The researchers then looked at the distribution of body fat under the skin and found that individuals with higher fat mass in the arms were more likely to have lower bone quality and strength in the spine.

“Surprisingly, we have found for the first time that body composition of the arms, in particular the fat mass of the arms, is negatively associated with bone quality and vertebral strength,” says senior author Professor Eva Kassi.

“This could mean that the subcutaneous fat of the arm, which can be easily estimated even with the simple and inexpensive skinfold caliper method, could emerge as a useful index of spinal bone quality, and potentially predict the risk of vertebral fractures .”

She added: “It should be noted that visceral fat – which we have found to be strongly correlated with low bone quality – is the more hormonally active component of total body fat. It produces molecules called adipocytokines that cause low-grade inflammation, so the increased inflammatory status likely has a negative effect on bone quality.”

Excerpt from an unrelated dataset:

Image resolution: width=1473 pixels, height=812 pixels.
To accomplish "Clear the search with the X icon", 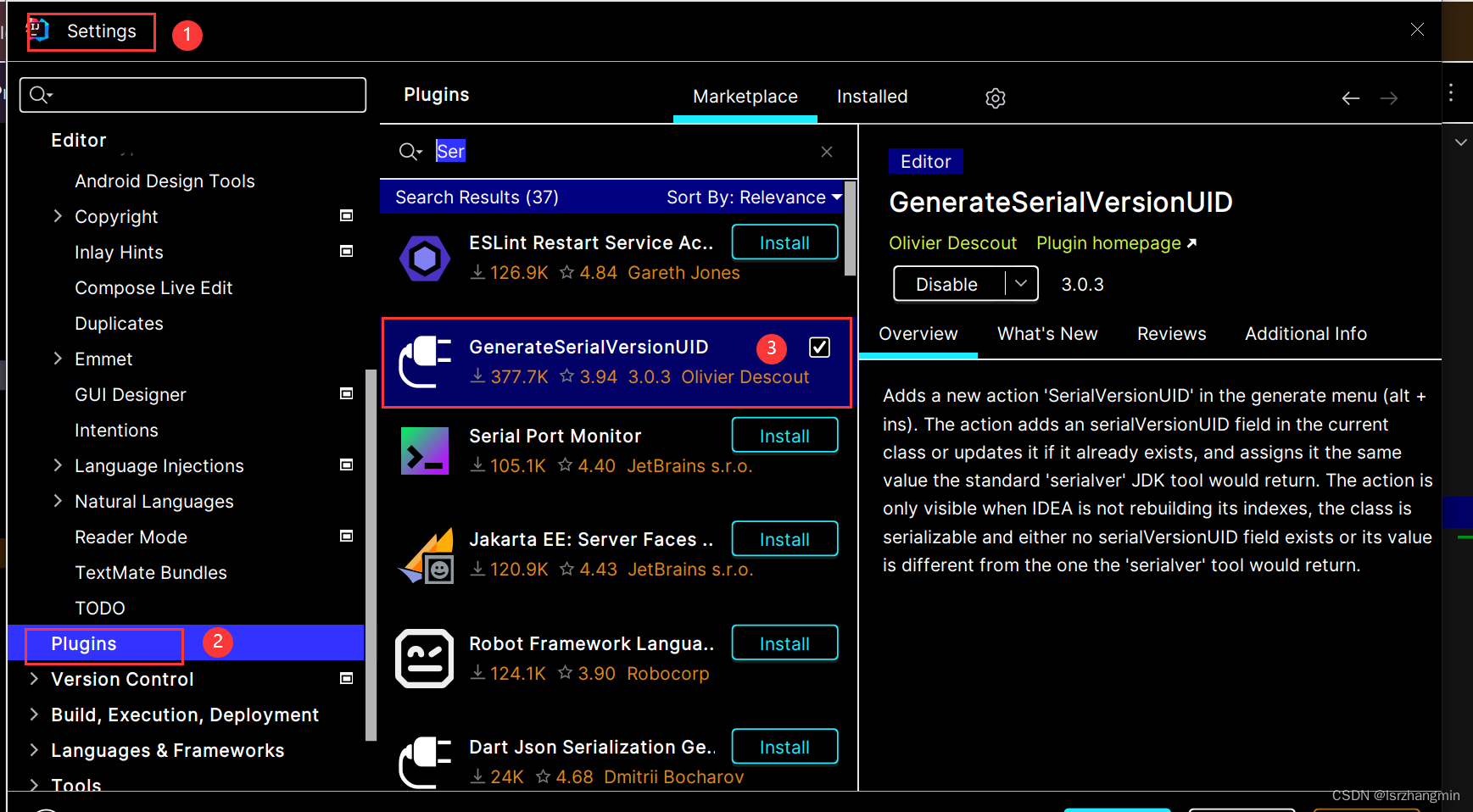I will [827, 152].
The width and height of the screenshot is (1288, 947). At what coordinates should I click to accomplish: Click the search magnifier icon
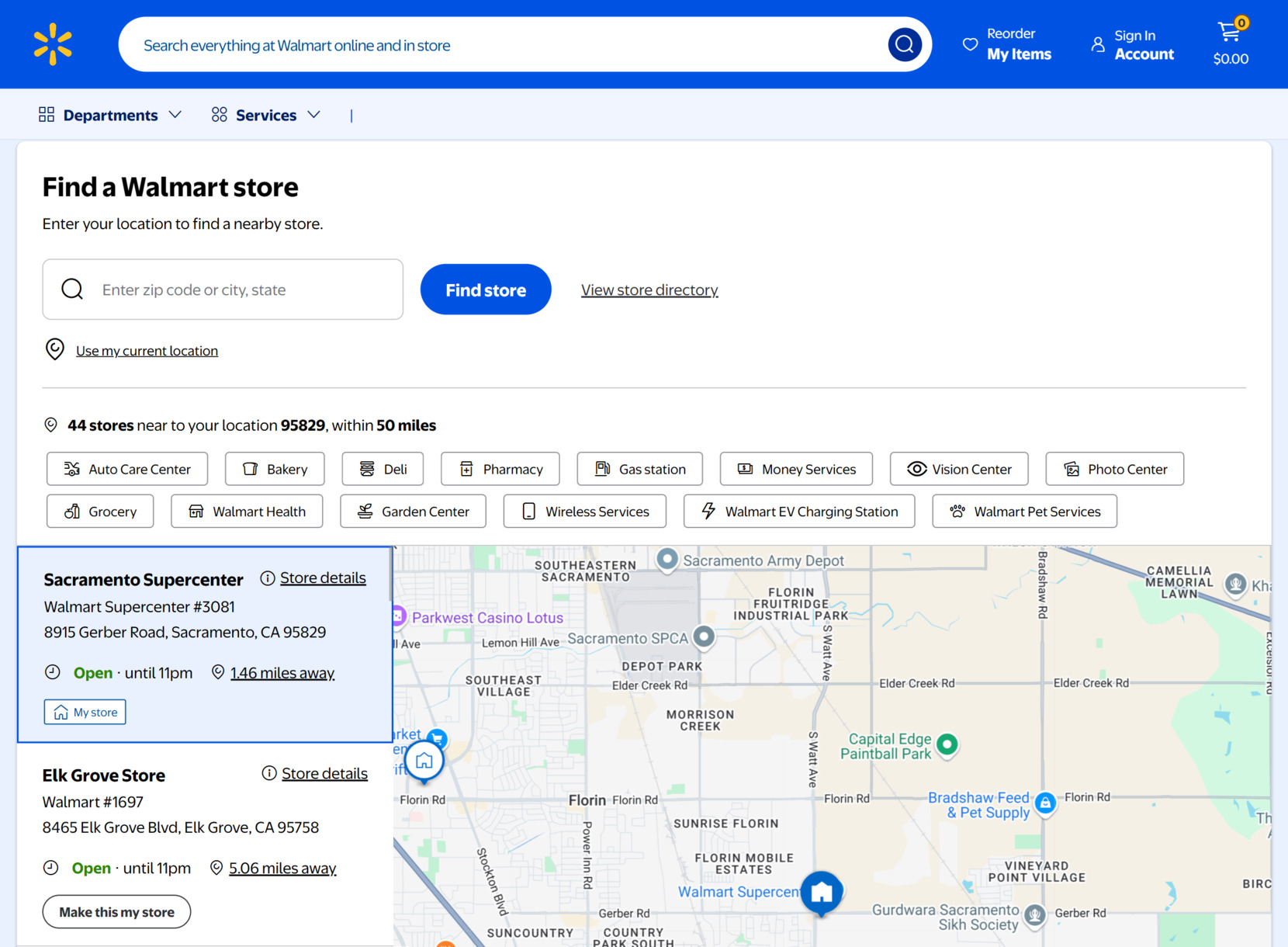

Professor Kassi acknowledges that larger studies are needed to confirm the link between arm fat and the risk of vertebral fractures. “While our results remain robust after controlling for age and weight, we will now increase the number of participants and expand the age range to include younger adults between the ages of 30 and 50, as well as more men,” she said.

“Additionally, using arm fat mass loss as a benchmark, we will try to determine the most effective exercise routine that not only targets the visceral fat, but also focuses on the upper part of the body, so that these adults with higher risk losing their weight.” arm fat and achieve a beneficial effect on the bone quality of the vertebrae.”